So, last year, when I spotted that the fiftieth anniversary of the album’s creation was approaching, I decided the best thing was to try to track down the people who were close to Van that year – in 1968 – to get their account of the album’s creation.

Much has been said by the record’s many fans about the meaning of its impressionistic, ambiguous poetry. But the question we wanted to ask in The Summer of Astral Weeks was not about what Van meant in those eight remarkable songs, but rather how the album even came to be made in the first place – in a year that began with Van Morrison living in poverty, facing deportation and threats from New York mobsters.

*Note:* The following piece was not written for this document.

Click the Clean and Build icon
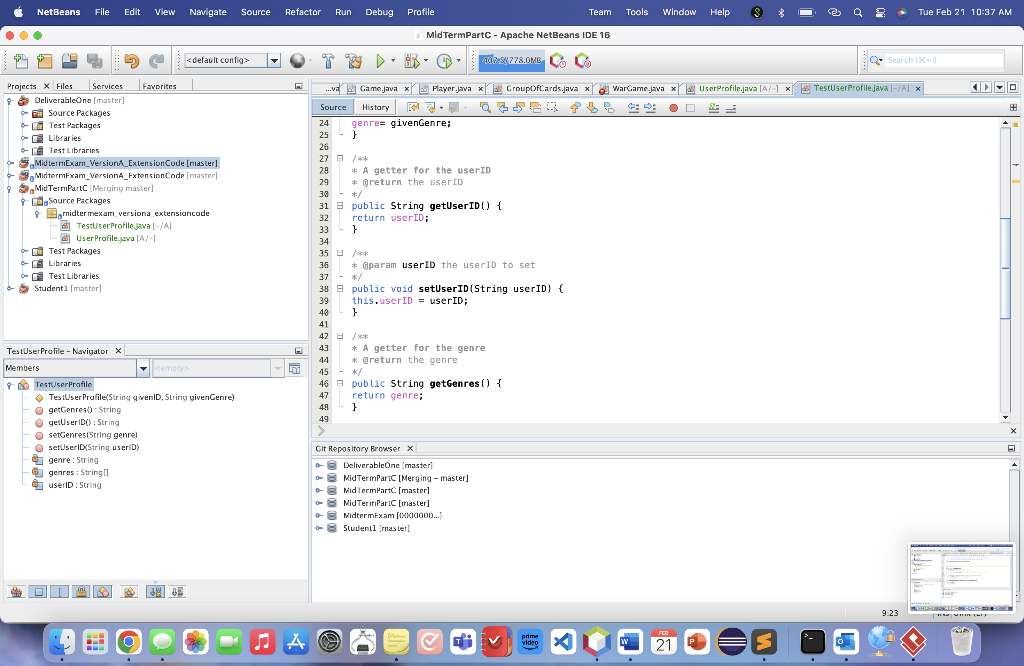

"It was a very scary time," Van’s girlfriend at the time, Janet, tells us. "We were in a terrible position. We had no money. Still Van wanted to continue on and make his music." That the couple was penniless was all the more galling, given that his song Brown Eyed Girl had been a huge hit just six months earlier. But Van was tied into a famously-bad recording contract with a music company that Janet recalls "was filled with underworld types," who chased the couple out of New York, and reported Van to US Immigration because his visa had expired. Things were looking bleak for Van, both personally and professionally.
In this weekends doc (available to podcast tomorrow/Sat @2pm @RTERadio1) as part of #RTÉRadio1FolkAwards and in association with RTÉ Arts, we've come together to tell the story of one of the greatest albums ever made, Astral Weeks by Van Morrison - recorded all of 50yrs ago. pic.twitter.com/yYHNqWQS8H
— RTÉ Radio 1 DocOnOne (@RTEdoconone) October 11, 2018
But skip forward to the end of 1968, and Van Morrison had entirely turned his life around: he was now married, living comfortably in New York, had signed a deal with Warner Brothers Records, and had recorded an album that is now seen as one of the greatest achievements in music history. How on earth did that happen? And who were the people who helped Van pull it off? Van Morrison himself rarely speaks about the album or that time in his life, and any time he does he sounds distinctly ill-at-ease.
So, in the summer of 2018, my fellow producer, Tim Desmond, and I headed off – funded by the Broadcasting Authority of Ireland - to Boston, New York and Los Angeles. The idea was to track down nine people, each of whom played a big part in the Astral Weeks story.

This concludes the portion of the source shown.